I was responding to someone who already believes in the authority of the Hebrew Bible. My argument was based on "if, then." IF, as my opponent believes, the "old testament" is from G-d, does it then authorize the "new?" I assert that it does not. I regard chr*stians who declaim against the qur'an, the Book of Mormon, etc., on the grounds that "if it's new it ain't true" while waving their "new testaments" in the air as hypocrites. What is the difference between the "new testament" and all these other "successors" to the Hebrew Bible other than the amount of time they have been around? None.
My argument was thus not aimed at someone who rejects the authority of the TaNa"KH. For my dialogue partner and myself belief in the authority of the TaNa"KH is the "antecedent." This being the case neither of us can deny it in debate ("denial of the antecedent" being a fallacy just as is "affirmation of the consequent").
As for someone who does not accept the TaNa"KH (such as yourself), your claim that belief in it is completely groundless is not as good as you might think. Unfortunately, most non-Jews know so little about the Torah (even though they flatter themselves that they do) that they know next to nothing about the safeguards built into it precisely to provide assurance that it is indeed from Heaven. These include complex codes at equidistant letter spaces which could not have been the creation of a human author (the key word here being "complex," as "beyond the range of mere coincidence") as well as the system of laws governing the writing of a kosher Torah Scroll. These laws include the requirement that each new scroll be copied from an already completed Torah Scroll. Why would this be so if, as you and your "rationalist" comrades assert, the Torah is a splice of various oral traditions dating back to the Second Temple era? The whole idea is that there was always an already complete Torah Scroll from which to copy a new one, going all the way back to the first scroll written by Moses at HaShem's dictation.
Furthermore, the Torah constantly insists it can be corroborated by simply asking one's parents. In other words, one's parents received their knowledge of the Torah from their parents, and so on down the generations from the Revelation at Sinai. If there was no such Revelation this was surely a foolish claim to make. Why would the Torah, if it were not given at Sinai, encourage the doubter to ask his own parents what they themselves had received? Eventually one would come to a generation to which these things had been artificially introduced and the claim of Sinaitic antiquity would be refuted. In fact, as the website of 'Aish HaTorah points out (see thispage for an overview), the very nature of a public and national revelation (as opposed to a private one communicated to a single individual) is that it can never be denied or counterfeited. It is rooted in the national memory going back to the event itself and this serves as an assurance that it is not a fraud introduced at a later date. And on top of all this, the Torah actually goes out on a limb to claim that this sort of national revelation will never happen again. Why would a man-made religion go out on a limb like this when it could so easily be disproven by a similar revelation?

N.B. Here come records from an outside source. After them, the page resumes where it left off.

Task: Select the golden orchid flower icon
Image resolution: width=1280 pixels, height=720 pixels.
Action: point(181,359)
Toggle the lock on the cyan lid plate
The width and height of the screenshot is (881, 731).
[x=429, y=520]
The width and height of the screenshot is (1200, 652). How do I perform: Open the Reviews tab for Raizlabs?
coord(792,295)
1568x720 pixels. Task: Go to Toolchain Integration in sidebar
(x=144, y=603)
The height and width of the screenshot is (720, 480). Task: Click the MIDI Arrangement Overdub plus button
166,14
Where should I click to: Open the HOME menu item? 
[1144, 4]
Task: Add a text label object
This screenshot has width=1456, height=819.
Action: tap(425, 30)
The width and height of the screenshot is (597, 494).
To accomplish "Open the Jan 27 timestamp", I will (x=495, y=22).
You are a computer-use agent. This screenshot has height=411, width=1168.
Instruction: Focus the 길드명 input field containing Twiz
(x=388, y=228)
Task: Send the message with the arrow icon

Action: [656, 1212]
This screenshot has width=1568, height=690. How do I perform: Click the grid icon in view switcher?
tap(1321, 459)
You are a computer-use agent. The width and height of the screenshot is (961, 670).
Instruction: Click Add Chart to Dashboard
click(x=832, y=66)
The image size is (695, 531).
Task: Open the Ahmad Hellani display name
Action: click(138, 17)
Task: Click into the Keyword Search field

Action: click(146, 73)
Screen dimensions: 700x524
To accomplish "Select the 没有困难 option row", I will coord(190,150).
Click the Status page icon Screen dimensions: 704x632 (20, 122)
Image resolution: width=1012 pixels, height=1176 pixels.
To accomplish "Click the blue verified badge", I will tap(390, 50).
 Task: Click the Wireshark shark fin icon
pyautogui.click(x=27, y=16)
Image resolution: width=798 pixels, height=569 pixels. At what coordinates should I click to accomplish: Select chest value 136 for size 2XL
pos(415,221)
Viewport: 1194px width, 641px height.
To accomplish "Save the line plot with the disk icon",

I am afraid that your "18th Century" skepticism is nothing more than a charming museum piece, a relic of an earlier and extremely naive age. Perhaps you should actually learn a little about the Torah (from the people who actually know what they're talking about) before you make such broad assumptions and claims based on my argument with someone whose beliefs rest on a different set of assumptions than yours.
One of which are the traditions which have been handed down over the millenia to remember such as "Passover" which relates the story in a specific way to support its rememberance.
Also, there are later writings in Hebrew which talk of the same events which were written closer to the time of the events supposed occurance. These writings are called the "Mishna", a terse collective of law that explained basic meanings of the "OT" only hundreds of years after the supposed date of the writing of the 5 books. Just because a history is old, does not necessarily make it false (or true). There is a great deal of written material from these times. Combined with traditions and events, it becomes a great deal less easy to deny events that were described. It is indeed a question, but not necessarily one with a defintive conclusive answer.